Eine großartige Wiederentdeckung

Grace Paley, die große, alte Dame der amerikanischen Short Story!

Grace Paley: »Die kleinen Widrigkeiten des Lebens« (Aus dem Englischen von Sigrid Ruschmeier, Schöffling & Co) Euro 19,95 ISBN 978-3-89561-235-0
Grace Paley: »Die kleinen Widrigkeiten des Lebens« (Aus dem Englischen von Sigrid Ruschmeier, Schöffling & Co)
Euro 19,95
ISBN 978-3-89561-235-0

»Es ist nicht nur traurig, es ist sehr ungerecht, dass Grace Paley nicht so berühmt ist wie Philip Roth. Sie spielt literarisch in der allerhöchsten Liga.«

das sagte Bernadette Conrad im Schweizer Radio (»52 beste Bücher«) über die New Yorker Autorin, die nun endlich wiederentdeckt werden kann. Der Verlag Schöffling & Co. hat gleich 3 Erzählungsbände neu herausgegeben, vortrefflich übersetzt und in wunderschönen Ausgaben erhältlich.

Nun ist das ja immer leicht daher gesagt: DIE Wiederentdeckung, DIE große Autorin, DIE tollen Erzählungen, SO ein herrlicher Stil, SO gute Geschichten – blablablabla……. aber tatsächlich bin ich hingerissen. Wer die traurig-bissigen Geschichten von Dorothy Parker liebt oder auch die klaren Betrachtungen von Maeve Brennan (die ungleich melancholischer sind und viel weniger »böse« als Parker), der wird Grace Paley mit großer Freude lesen.
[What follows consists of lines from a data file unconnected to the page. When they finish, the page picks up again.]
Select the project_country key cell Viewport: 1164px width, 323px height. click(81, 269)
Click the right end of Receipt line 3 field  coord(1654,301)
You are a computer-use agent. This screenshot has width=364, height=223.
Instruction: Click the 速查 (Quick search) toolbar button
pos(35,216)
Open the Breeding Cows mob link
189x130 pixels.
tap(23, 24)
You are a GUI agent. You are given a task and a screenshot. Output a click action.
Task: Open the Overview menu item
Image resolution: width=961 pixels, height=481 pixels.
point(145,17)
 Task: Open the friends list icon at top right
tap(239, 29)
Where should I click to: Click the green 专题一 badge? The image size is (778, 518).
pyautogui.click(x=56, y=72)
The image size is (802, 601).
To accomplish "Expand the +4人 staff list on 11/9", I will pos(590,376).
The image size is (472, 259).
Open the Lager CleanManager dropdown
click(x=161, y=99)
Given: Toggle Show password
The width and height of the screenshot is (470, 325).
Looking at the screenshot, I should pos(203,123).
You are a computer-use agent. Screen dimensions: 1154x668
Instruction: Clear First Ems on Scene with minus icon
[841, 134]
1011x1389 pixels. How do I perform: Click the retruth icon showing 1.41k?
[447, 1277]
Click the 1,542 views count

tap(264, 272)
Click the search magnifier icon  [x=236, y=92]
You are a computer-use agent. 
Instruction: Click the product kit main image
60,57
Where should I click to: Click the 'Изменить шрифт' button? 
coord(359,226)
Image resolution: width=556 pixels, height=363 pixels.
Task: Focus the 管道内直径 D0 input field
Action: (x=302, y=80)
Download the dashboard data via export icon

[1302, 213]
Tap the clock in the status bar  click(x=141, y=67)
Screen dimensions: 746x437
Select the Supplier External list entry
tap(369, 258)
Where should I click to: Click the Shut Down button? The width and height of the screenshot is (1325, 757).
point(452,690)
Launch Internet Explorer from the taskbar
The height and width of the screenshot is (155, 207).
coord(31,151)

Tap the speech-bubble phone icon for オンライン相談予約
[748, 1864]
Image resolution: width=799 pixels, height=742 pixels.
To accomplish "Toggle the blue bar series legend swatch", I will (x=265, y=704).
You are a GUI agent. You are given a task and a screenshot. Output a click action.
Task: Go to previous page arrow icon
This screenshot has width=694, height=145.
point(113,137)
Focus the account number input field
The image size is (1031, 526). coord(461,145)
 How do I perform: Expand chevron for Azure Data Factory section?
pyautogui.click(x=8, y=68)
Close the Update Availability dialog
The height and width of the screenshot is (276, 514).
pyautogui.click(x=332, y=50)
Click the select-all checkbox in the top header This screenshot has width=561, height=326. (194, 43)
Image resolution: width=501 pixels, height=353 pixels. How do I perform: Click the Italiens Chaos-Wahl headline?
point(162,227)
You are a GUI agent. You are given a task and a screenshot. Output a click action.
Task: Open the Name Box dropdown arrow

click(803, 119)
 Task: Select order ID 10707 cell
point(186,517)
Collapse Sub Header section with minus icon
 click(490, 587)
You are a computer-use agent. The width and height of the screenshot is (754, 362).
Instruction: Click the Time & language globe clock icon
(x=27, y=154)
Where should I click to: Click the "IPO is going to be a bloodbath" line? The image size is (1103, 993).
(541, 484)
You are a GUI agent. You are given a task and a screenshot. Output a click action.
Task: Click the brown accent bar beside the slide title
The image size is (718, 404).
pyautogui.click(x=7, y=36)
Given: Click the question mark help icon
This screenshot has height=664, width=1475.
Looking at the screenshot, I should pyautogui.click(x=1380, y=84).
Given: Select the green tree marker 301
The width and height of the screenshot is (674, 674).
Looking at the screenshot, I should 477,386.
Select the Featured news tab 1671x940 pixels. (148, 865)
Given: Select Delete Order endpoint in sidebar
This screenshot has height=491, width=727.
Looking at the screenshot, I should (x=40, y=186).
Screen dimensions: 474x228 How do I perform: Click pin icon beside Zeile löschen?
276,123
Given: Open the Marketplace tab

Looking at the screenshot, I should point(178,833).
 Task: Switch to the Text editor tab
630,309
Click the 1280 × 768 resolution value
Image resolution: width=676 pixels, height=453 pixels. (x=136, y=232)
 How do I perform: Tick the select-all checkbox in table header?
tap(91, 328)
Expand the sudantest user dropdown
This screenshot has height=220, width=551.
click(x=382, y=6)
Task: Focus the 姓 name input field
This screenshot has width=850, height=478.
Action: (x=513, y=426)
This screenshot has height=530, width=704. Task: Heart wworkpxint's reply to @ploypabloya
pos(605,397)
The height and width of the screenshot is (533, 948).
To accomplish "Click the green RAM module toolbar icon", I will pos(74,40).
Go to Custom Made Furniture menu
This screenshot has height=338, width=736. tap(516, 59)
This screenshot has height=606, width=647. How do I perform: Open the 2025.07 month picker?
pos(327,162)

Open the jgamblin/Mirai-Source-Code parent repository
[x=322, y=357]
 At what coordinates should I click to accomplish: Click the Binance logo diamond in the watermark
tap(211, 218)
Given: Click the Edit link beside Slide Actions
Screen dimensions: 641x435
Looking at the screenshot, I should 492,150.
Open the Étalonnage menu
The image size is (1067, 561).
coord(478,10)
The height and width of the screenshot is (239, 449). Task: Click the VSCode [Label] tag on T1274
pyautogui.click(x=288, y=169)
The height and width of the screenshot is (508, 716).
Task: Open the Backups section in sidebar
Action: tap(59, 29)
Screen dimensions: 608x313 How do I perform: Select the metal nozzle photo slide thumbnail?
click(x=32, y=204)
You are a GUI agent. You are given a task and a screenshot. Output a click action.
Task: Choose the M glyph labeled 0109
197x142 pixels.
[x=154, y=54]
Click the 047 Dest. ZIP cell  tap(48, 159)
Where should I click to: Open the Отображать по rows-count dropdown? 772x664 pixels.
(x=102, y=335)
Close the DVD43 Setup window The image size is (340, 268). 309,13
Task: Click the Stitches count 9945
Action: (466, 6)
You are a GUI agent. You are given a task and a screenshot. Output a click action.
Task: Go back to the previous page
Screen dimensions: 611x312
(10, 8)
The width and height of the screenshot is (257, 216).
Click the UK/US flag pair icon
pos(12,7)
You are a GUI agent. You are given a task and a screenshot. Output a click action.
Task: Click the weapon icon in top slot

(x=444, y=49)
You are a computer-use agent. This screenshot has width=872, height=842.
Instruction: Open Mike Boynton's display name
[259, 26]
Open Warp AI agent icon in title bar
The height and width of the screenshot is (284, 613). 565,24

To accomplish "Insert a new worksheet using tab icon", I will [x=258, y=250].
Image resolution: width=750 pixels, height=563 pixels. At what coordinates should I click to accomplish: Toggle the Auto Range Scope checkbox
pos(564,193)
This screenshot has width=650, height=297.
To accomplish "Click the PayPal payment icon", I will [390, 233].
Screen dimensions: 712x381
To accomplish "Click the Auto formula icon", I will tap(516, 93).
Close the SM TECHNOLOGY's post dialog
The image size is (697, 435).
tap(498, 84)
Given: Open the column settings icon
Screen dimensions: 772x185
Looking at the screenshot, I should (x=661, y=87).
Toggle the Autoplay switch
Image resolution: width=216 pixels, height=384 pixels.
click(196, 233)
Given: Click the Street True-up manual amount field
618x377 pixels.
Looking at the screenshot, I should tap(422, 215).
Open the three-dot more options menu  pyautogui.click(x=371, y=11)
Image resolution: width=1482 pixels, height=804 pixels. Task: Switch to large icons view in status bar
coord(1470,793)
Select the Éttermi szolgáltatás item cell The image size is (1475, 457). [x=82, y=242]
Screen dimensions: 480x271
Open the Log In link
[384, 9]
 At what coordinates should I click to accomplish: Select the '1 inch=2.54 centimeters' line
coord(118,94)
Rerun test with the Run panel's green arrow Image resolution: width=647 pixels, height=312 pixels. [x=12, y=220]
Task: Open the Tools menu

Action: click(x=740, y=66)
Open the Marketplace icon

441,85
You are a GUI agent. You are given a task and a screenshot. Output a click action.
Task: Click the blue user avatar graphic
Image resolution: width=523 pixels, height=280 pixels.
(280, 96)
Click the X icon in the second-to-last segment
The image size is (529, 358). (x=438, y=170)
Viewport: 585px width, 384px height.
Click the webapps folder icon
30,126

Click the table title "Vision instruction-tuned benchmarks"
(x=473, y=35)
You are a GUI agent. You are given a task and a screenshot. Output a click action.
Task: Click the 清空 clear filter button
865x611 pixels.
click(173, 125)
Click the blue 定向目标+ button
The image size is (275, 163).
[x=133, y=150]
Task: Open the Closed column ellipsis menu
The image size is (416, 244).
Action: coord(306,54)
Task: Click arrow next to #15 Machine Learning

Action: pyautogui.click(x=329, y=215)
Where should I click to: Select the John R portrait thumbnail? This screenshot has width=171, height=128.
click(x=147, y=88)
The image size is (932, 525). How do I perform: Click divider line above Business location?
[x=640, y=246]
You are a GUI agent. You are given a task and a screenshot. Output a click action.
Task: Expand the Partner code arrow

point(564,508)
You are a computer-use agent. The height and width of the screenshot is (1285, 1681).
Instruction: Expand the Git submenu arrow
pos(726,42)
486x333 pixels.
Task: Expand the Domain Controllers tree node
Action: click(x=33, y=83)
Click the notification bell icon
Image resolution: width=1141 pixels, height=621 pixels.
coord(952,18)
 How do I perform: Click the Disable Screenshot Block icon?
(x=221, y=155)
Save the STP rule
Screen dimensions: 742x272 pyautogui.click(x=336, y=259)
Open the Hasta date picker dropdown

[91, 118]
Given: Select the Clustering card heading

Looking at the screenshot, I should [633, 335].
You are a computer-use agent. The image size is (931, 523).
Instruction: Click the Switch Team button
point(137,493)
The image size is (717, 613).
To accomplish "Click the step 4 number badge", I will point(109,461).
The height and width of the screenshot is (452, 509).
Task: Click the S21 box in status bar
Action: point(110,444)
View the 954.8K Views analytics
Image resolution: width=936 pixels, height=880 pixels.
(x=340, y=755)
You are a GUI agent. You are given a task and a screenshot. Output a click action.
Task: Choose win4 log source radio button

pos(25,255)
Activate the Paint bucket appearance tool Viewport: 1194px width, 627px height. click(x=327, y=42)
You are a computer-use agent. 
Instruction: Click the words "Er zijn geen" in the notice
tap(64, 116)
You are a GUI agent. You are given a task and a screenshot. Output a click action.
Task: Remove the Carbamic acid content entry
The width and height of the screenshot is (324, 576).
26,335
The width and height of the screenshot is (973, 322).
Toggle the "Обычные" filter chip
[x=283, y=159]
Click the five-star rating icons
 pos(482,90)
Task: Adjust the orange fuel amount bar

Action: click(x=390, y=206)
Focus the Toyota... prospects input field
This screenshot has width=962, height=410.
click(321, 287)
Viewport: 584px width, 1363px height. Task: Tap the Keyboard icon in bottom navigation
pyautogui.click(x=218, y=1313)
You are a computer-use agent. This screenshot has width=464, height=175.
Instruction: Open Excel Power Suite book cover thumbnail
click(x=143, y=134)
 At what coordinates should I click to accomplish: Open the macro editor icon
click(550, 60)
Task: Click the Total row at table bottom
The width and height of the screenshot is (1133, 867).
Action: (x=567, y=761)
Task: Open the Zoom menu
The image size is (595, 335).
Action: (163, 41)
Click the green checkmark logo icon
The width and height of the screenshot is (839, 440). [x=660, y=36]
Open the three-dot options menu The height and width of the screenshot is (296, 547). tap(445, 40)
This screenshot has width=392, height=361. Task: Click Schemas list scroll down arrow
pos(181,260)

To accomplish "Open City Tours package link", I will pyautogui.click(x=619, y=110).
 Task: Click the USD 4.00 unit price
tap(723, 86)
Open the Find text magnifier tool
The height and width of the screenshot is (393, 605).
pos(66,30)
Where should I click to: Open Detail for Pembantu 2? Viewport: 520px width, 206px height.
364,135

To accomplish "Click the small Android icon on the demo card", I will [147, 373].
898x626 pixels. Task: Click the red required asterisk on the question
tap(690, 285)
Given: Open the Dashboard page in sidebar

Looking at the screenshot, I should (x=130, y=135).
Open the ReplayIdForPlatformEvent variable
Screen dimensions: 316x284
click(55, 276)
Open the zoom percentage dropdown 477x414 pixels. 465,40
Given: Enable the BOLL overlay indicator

Da steht ein ganzes Ehedrama in einem Satz, wobei der Ehemann innerhalb von Sekunden plastisch wird:

»Einmal hat mir mein Mann zu Weihnachten einen Besen geschenkt. Das war nicht recht. Niemand kann mir erzählen, er hätte es nett gemeint.«

Da möchte man den Gatten mit eben jenem Besen aus dem Haus jagen. Oder auch nicht – vermutlich würde man sich dann doch eher die Mühe sparen, denn er würde zurückkommen. Ach ja. So isser halt, so isses halt.

Die Geschichten sind oft sehr komisch – doch immer mit einem leisen Ton der Melancholie. Dann wieder blitzt scharfer Zynismus durch, bisweilen hat man das Gefühl, die Männer, über die Grace Paley schreibt, haben weniger Haare auf der (SEHR behaarten!) Brust als die Autorin auf den Zähnen. Und was noch wunderbarer ist als die guten Beobachtungen und die knappen Dialoge und das Lesen zu einer reinen Freude macht, das ist die Sprache. Paley schreibt poetisch, entwirft zauberhafte Bilder und Stimmungen. Die Übersetzungen sind absolut geglückt, nichts scheint von der Kraft der Sätze verloren zu gehen. Große, ganz große Literatur.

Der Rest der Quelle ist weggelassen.